The first few nights Simba has been crying and messing around with the blinds, which has triggered my panic attacks and frustrated me, though she is getting a lot better. Kimba and I have been becoming good friends, she is learning to be comfortable with being picked up. It has been difficult being away from Beck, my childhood pet as well as Chessie and Nessie who my parents and I adopted from a patient from my old job.

We set up a study room, and we have the Xbox 360 and his laptop and my desktop all set up in there. He bought me a standing desk on Prime Day so I could have somewhere to keep everything. I've always wanted one since my brother built me my desktop, so it has really worked out. I don't have a desk chair, but if I really needed one, I could just borrow his.
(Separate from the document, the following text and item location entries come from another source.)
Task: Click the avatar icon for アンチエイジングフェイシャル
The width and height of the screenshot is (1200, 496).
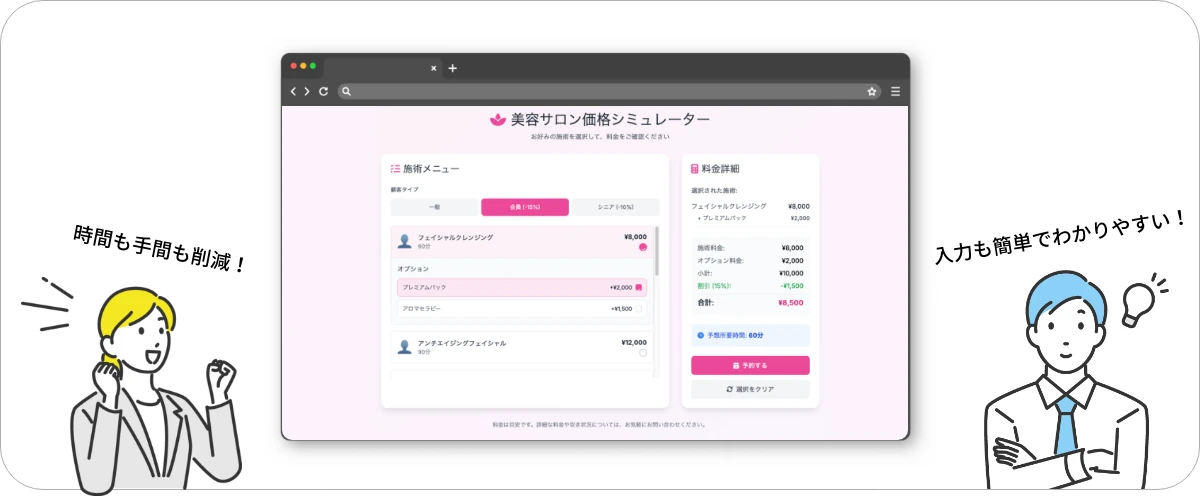Action: (x=404, y=347)
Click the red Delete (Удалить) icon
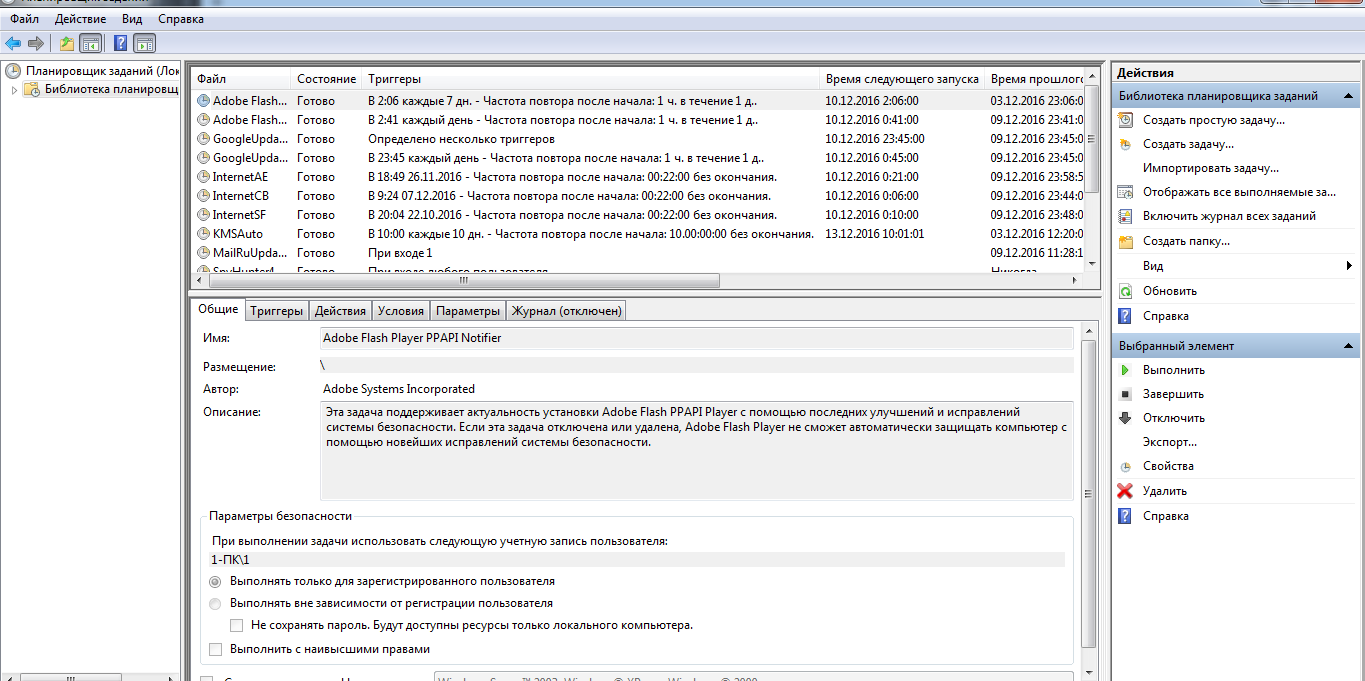This screenshot has height=681, width=1365. [x=1125, y=491]
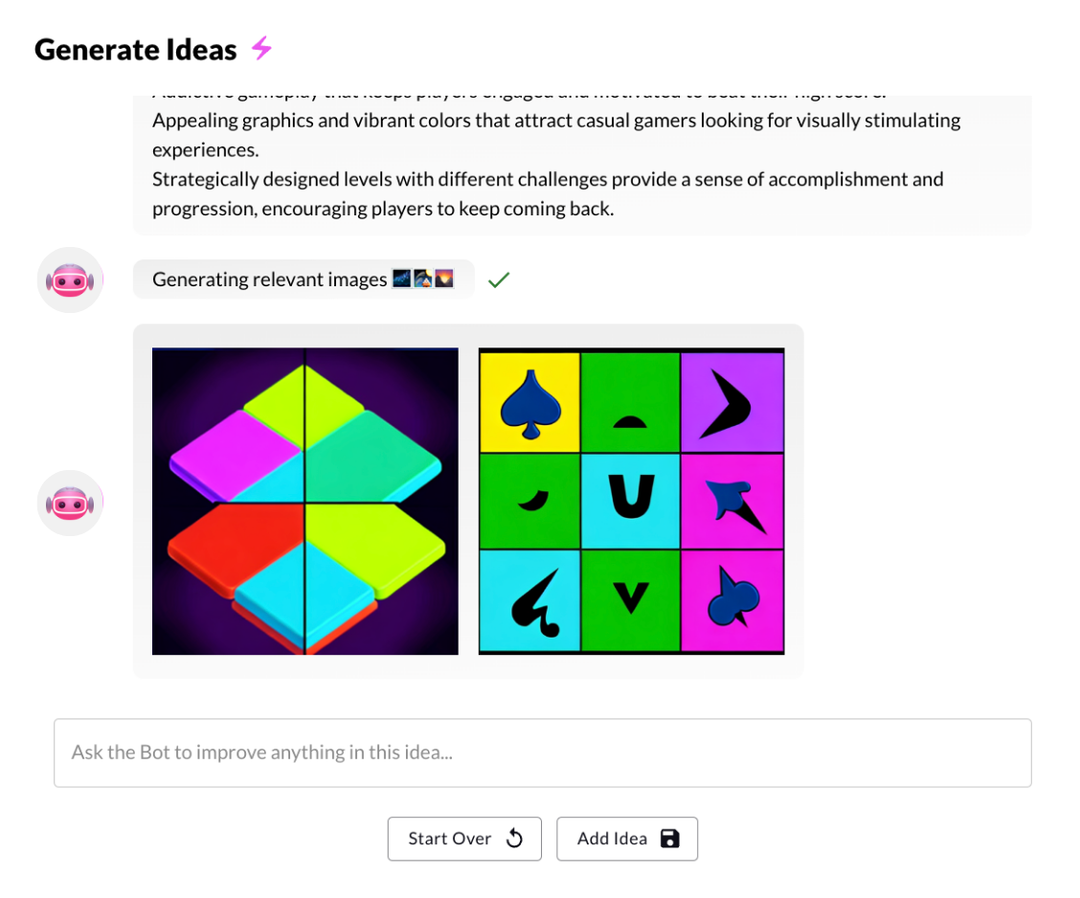Viewport: 1080px width, 898px height.
Task: Click the Generate Ideas heading text
Action: click(x=135, y=47)
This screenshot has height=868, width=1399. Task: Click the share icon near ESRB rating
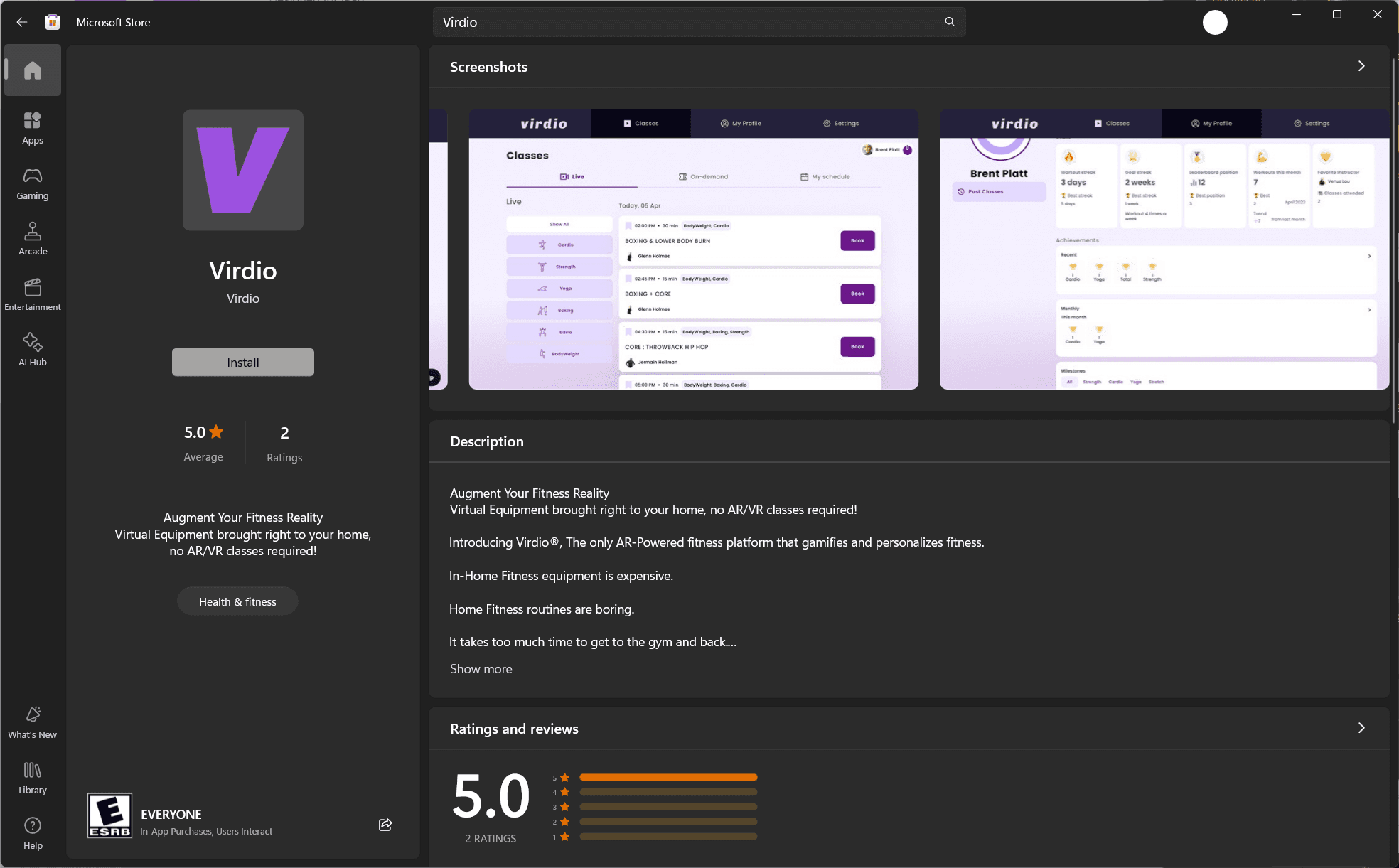(385, 825)
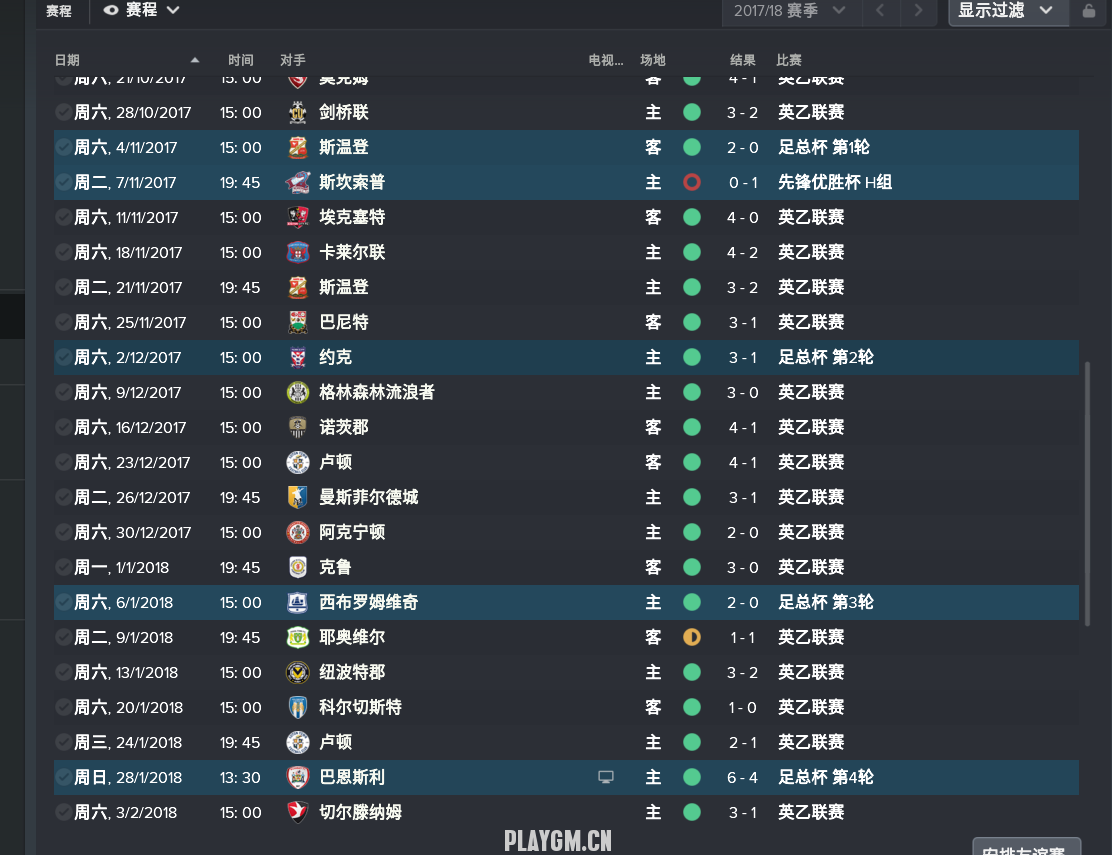Open the 赛程 view dropdown with eye icon

141,10
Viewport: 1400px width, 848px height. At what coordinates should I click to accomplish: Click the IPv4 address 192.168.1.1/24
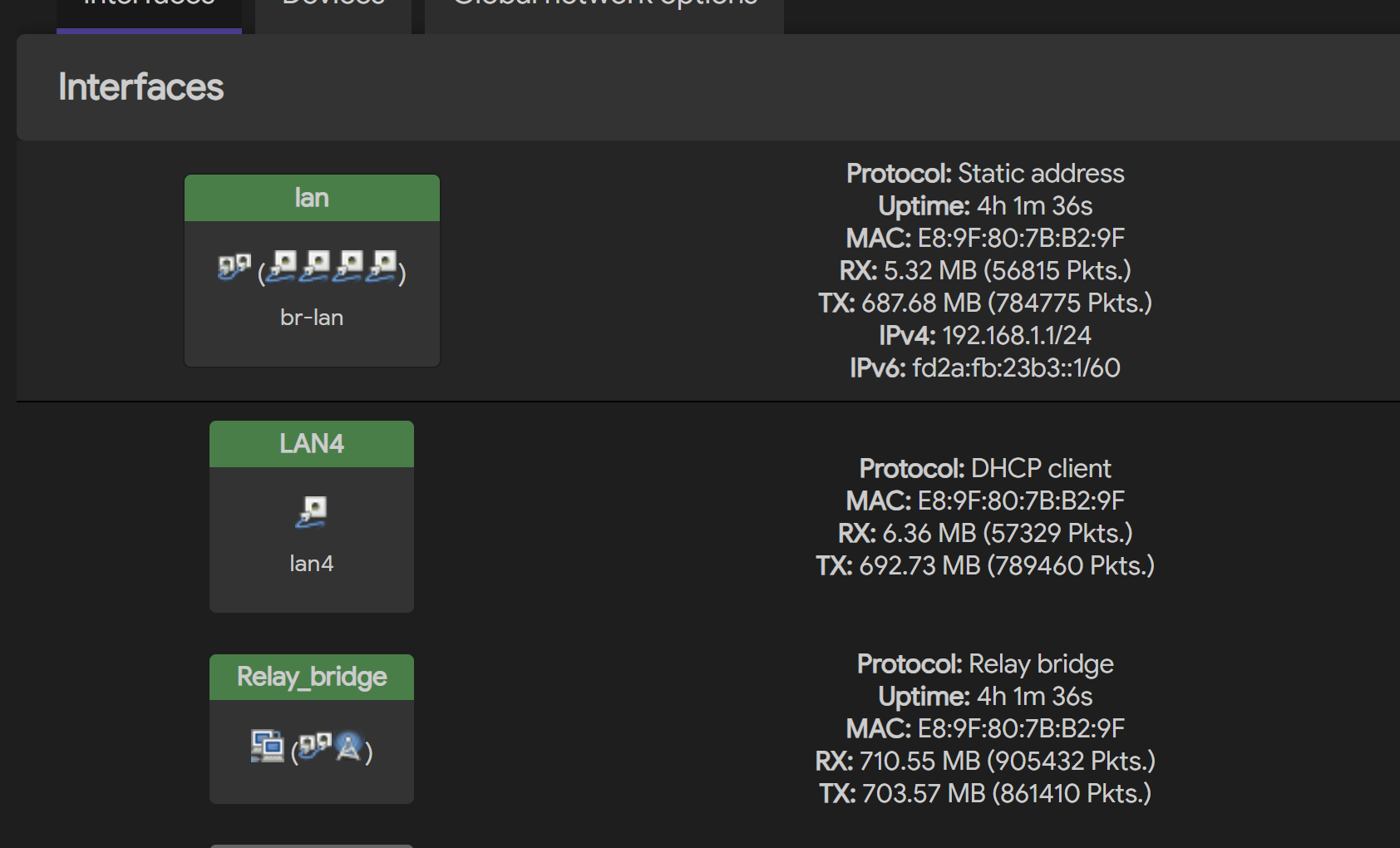[x=1017, y=335]
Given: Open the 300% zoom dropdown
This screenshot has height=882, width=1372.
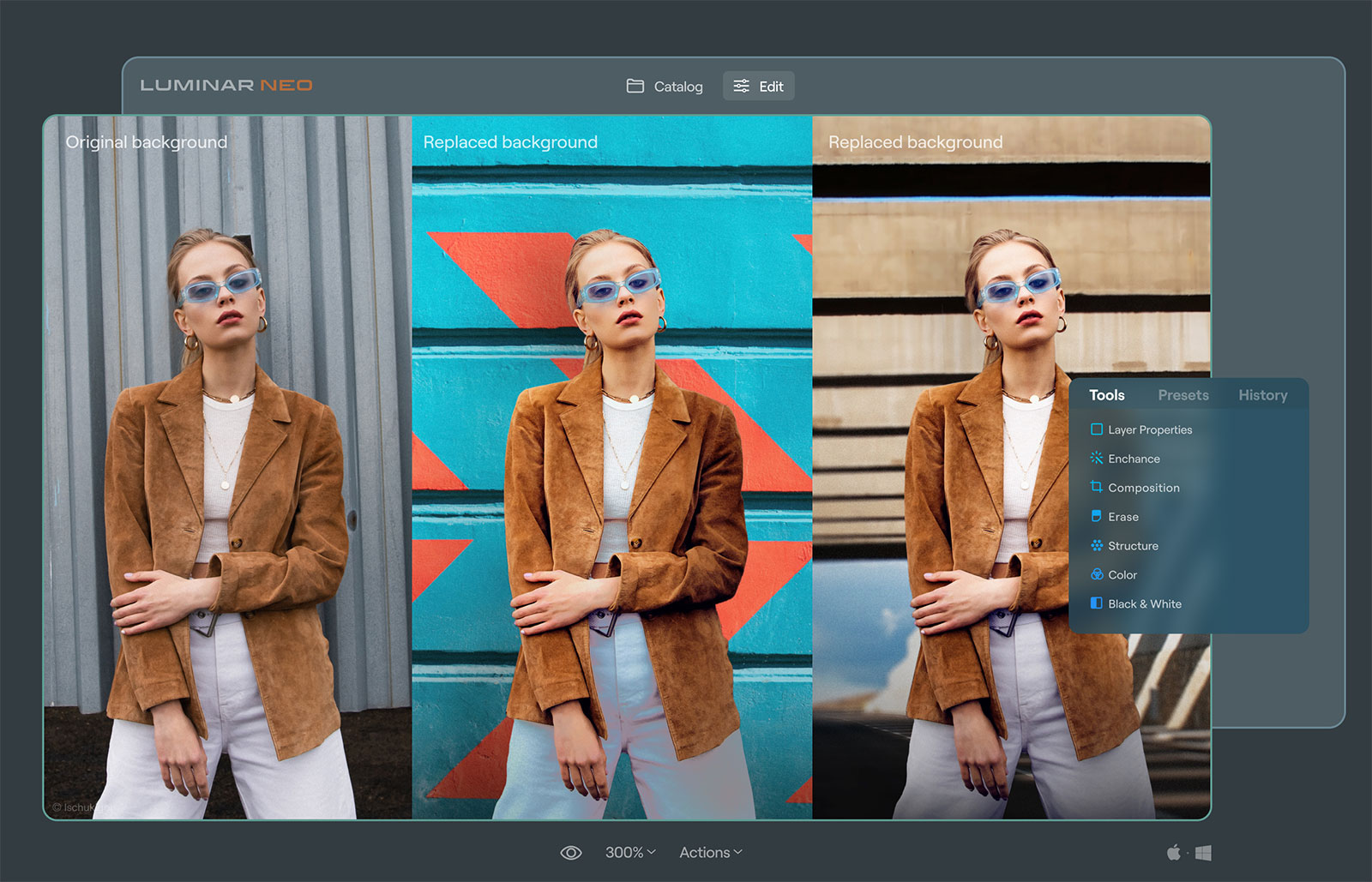Looking at the screenshot, I should coord(630,852).
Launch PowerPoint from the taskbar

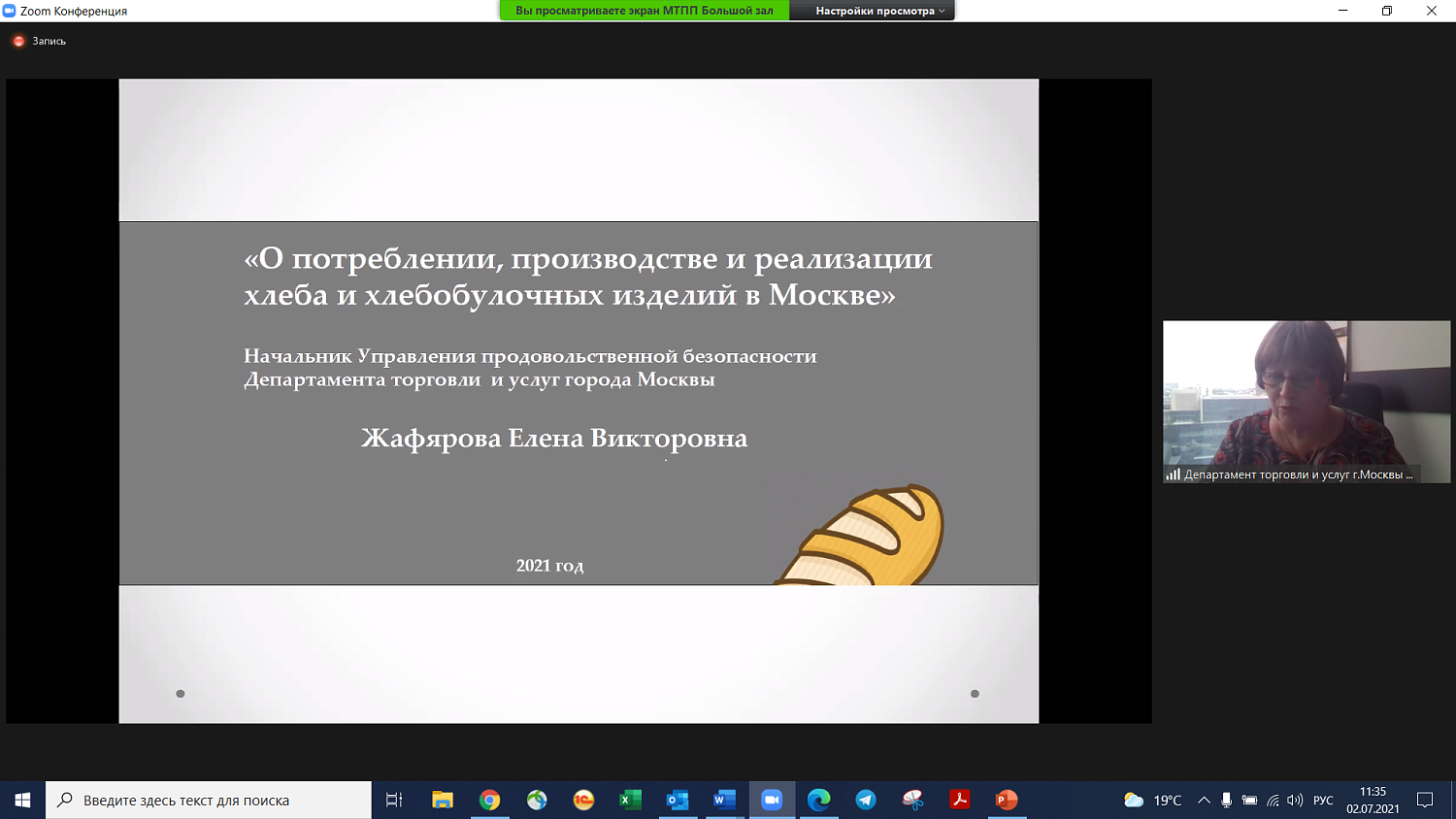pos(1005,800)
In our living room we have a hammock stand which can hold two people in it along with a table to eat at. His grandparents are giving us their old love seat so eventually that will be in our living room as well. I don't plan on having a TV in there just because I like just reading or we could watch something on our laptops.

I don't usually watch TV but I just got Crunchyroll premium so I will most likely be watching Demon Slayer after my friend took me to see the new movie.

We have been cooking a lot together just because it's cheap and that I like going to Aldi's (Aldi's nutz) for seasonal foods as well as my mum and I's trek to Cleveland to go to Trader Joe's. Which we just went to in order to get some Pumpkin ravioli, spicy chai tea latte mix and the Halloween mini tote bags which I am most likely just going to keep with my bag collection.

It's very relaxing there since I don't have everything crammed into my bedroom and that we have spots for everything, like toiletries and snacks. I am better able to catalog everything, but a few things have gone missing which has been mildly frusturating, but it's replaceable things so it's not a huge deal.

I hope him and I will continue to have tons of fun, I already feel more relaxed, though we have too many tiny hotel soaps which they stopped giving out because they have replaced those with the big bottles that are locked or dispensers. So that just tells you how old this stuff is. So the plan is using up all that before going into the big bottles we have.

I'll give more updates on how we're settling, luckily my brother and best friend being software majors they have been very helpful setting everything up.

I am just a business student who eats crayons.